What happens behind the scenes is that the above HTTP request calls an _ask_ instance to the Optuna 
_study_, stored in [`optunapi/optunapi/db`](https://github.com/mbarbetti/optunapi/tree/main/optunapi/db) 
once created and named `optunapi-test.db`. As already said, an _ask_ instance is a _trial_ equipped with 
a set of hyperparameters and the client can recover those values decoding the corresponding HTTP response. 
In the example above, `hp_req` is a dictionary containing, among others, the identifier number of the current 
_trial_ (`TRIAL_ID`) and a dictionary for the hyperparameters values (`PARAMS`). 

Having accessed to the hyperparameters values, we can perform whatever learning algorithm one prefers and 
evaluate the associated training score, that will be used as _objective value_ to finish the _trial_ instance.
This is done with a new GET request referring to the same optimization session (again, `'optunapi-test'` in the path) 
and passing `TRIAL_ID` and `SCORE` as query parameters:

```Python
import requests

HOST = 'http://127.0.0.1:8000'

send_score = requests.get (HOST + '/optunapi/score/optunapi-test?trial_id=TRIAL_ID&score=SCORE')
score_req  = send_score.json()

BEST_TRIAL_ID = score_req ['best_score_id']
BEST_PARAMS   = score_req [ 'best_params' ]
```

Each running client allows to refine the search for minima performed by the Optuna algorithms, focusing 
on smaller and smaller space portion and enhancing the mapping of the hyperparameters space.

## Securing HTTP requests

OptunAPI is designed to be used within a VPN not directly opened to the public Internet.
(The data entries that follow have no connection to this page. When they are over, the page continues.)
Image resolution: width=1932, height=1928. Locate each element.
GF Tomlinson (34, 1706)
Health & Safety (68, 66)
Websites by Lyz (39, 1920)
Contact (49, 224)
On the other hand, 
opening the Optuna-server to Internet allows to exploit easily a wide variety of computing resources, from 
on-premises machines to instances deriving from different cloud computing services (AWS, Azure, GCP, etc.).
Such design raises a security issue since anyone can submit a request to the server or catch its response, 
opening the system to cyberattack.

A possible solution to this issue relies on the SSH protocol. The idea is to set up the Optuna-server
as a _private server_ (from the perspective of `REMOTE SERVER`) not directly visible from the outside 
(`LOCAL CLIENT`’s perspective). This configuration, schematically represented in the sketch below, 
allows a _local client_ to still access the _private server_ passing through the _remote server_ 
authenticating with SSH credentials. 

```
    ----------------------------------------------------------------------

                                |
    -------------+              |    +----------+               +---------
        LOCAL    |              |    |  REMOTE  |               | PRIVATE
        CLIENT   | <== SSH ========> |  SERVER  | <== local ==> | SERVER
    -------------+              |    +----------+               +---------
                                |
                             FIREWALL (only port 22 is open)

    ----------------------------------------------------------------------
```

OptunAPI provides a very simple implementation of this scheme: 
[`optunapi/tests/secured_client.py`](https://github.com/mbarbetti/optunapi/blob/main/tests/secured_client.py).
It is based on [sshtunnel](https://github.com/pahaz/sshtunnel/) and allows to submit a HTTP request to the
_private server_ after having specifying our SSH credentials (`ssh_username`, `ssh_pkey`).

```Python
import sshtunnel
import requests

with sshtunnel.open_tunnel (
  (REMOTE_SERVER_IP, 22),
  ssh_username = 'mbarbetti',
  ssh_pkey = '/home/mbarbetti/.ssh/id_rsa',
  remote_bind_address = (PRIVATE_SERVER_IP, PRIVATE_SERVER_PORT),
  local_bind_address  = ('127.0.0.1', 10022)
) as tunnel:
  ping_server = requests.get ('http://localhost:10022/optunapi/ping')
  ping_msg = ping_server.json()
  print (ping_msg)
```

<details markdown="1">
<summary>How to run the server in this case?</summary>

In this configuration the Optuna-server acts as _private server_, 
then its IP and port are the ones declared within the `with` statement:

```
$ uvicorn server:optunapi --host PRIVATE_SERVER_IP --port PRIVATE_SERVER_PORT
```
</details>

## License

This project is licensed under the terms of the MIT license.